Execution time of reads/writes for TVars during transactions slows down with the number of TVars used during the Transaction.

Summary

Reading a list of TVars takes O(n²) as for each read we traverse the linked list of all transaction entries.

Steps to reproduce

This programm showcases the issue:

{-# LANGUAGE NumericUnderscores #-}
{-# LANGUAGE ScopedTypeVariables #-}

module Main where

import Control.Concurrent (ThreadId, myThreadId, forkIO)
import Control.Concurrent.STM (STM, atomically, newTVar, readTVar, TVar)
import Data.IORef (IORef, modifyIORef', newIORef, readIORef)
import GHC.IO (unsafePerformIO)
import System.IO (hFlush, stdout)

import Data.Time.Clock

import Control.Concurrent.MVar
import Control.Monad

main = do

    let nums = [
                 10_000 :: Int
                ,50_000
                ,100_000
                ,200_000
                ,300_000
                ,400_000
                ]

    forM_ nums $ \tvar_count -> do
        print $ "Measuring: " ++ show tvar_count

        (tvars :: [TVar Int]) <- atomically $ mapM (newTVar) [1 .. tvar_count]

        start_time <- getCurrentTime
        s <- atomically $ do
                values <- mapM readTVar tvars :: STM [Int]
                !s <- return $! sum values
                return $ s

        print $ "done, " ++ show s
        done_time <- getCurrentTime

        print $ done_time `diffUTCTime` start_time

Expected behavior

While some overhead might be expected, I would have expected the cost of using additional TVars in an transaction to be roughly linear.

The issue is that the STM transaction log for each transaction log is a linked list of all used TVars and their expected results.

When reading from a TVar we traverse the log to check if the value originates from an earlier write during the same transaction When writing we traverse the log to either update the cached value or to add a entry with the new value.

This isn't quite ideal and causes STM transactions to be far slower than neccessary when used with large numbers of TVars.

One potential solution would be to use a HashMap rather than a linked list. I believe this would be sound since we only need to know:

The last value written to a TVar during a transaction.
The expected value for each TVar at the end of the transaction.

Potential Improvements

Replace the linked list with a HashMap alltogether.

This would mean very fast lookups, but we would have to rebuild the HashMap during GCs.

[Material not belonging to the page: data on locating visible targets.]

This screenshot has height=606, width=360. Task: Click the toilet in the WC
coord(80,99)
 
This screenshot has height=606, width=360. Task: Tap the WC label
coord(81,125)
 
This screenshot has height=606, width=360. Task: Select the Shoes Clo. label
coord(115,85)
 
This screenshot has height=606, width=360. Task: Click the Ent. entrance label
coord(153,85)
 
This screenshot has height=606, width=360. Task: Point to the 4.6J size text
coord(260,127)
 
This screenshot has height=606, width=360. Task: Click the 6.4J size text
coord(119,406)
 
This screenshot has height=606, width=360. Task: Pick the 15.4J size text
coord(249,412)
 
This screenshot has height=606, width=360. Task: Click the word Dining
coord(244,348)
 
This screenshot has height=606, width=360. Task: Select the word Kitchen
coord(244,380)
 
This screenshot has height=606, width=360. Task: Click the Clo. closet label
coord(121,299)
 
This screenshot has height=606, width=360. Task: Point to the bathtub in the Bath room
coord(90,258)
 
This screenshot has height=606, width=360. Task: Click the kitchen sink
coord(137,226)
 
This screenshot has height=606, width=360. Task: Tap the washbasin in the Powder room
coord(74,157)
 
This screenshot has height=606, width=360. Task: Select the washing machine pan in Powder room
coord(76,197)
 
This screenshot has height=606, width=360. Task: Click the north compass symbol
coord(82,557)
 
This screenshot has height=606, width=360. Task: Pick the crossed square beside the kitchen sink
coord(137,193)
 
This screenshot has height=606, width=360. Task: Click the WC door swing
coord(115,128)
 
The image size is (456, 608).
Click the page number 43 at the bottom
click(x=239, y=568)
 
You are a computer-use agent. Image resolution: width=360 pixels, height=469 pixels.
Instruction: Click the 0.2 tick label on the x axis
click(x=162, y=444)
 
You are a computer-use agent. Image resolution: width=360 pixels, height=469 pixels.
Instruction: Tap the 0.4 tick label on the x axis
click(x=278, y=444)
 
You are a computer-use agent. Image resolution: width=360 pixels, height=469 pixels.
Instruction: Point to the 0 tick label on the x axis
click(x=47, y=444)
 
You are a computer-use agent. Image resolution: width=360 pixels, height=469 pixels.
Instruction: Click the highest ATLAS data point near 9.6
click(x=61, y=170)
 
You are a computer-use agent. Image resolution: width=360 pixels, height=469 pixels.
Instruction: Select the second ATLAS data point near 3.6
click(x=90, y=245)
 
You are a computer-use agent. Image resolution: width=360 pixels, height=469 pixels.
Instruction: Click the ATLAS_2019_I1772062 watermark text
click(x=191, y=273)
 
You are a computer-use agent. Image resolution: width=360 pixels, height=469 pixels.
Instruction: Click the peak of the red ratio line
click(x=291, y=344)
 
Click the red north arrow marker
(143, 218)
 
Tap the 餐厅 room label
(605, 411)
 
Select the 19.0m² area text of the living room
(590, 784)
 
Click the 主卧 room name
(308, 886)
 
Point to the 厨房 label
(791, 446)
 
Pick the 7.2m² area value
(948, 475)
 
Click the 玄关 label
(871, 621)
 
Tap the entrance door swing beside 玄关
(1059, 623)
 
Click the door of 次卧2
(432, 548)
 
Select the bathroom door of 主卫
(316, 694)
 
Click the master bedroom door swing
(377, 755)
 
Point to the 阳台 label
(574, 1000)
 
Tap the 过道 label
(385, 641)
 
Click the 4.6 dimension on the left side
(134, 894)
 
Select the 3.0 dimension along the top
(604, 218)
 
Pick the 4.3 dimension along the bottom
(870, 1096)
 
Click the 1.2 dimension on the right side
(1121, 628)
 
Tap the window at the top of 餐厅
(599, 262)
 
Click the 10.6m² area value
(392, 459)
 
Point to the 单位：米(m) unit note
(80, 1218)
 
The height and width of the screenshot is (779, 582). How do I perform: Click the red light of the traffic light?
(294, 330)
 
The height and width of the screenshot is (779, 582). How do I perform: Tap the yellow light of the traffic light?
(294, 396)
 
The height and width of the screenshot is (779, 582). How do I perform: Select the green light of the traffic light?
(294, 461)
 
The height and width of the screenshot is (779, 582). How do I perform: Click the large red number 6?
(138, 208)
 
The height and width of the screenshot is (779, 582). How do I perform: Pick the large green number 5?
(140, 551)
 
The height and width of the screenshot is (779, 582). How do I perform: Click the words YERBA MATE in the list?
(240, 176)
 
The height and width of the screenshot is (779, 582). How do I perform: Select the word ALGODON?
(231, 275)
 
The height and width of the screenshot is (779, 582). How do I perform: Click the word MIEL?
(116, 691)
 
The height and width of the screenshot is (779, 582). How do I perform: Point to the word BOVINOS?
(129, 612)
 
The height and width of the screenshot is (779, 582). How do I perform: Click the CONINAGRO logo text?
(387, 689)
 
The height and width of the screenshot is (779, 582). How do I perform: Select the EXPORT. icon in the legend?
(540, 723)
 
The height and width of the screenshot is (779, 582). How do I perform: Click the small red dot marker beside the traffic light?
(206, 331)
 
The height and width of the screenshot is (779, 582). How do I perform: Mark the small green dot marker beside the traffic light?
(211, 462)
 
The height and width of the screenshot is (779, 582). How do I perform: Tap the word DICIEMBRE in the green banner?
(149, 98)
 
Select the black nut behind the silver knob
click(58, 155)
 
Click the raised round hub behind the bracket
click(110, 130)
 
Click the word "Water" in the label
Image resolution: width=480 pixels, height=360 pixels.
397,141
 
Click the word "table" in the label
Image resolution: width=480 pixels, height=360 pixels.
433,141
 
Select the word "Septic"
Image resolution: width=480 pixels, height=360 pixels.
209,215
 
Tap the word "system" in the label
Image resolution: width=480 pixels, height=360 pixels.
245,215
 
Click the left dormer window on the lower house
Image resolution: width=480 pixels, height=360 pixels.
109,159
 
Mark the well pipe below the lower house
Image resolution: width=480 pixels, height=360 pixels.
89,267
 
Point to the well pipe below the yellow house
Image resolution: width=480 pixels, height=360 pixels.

Use a hashmap merely as a cache in addition to the linked list

This could be done by rebuilding it once it's first needed after GC, or adding TVars to it as they are used.

Either way it would make for slightly less predictable performance, slightly more memory use, but improved performance.

Further we could allocate TVars into non-moving parts of the heap.

But I'm sure that has it's own disadvantages.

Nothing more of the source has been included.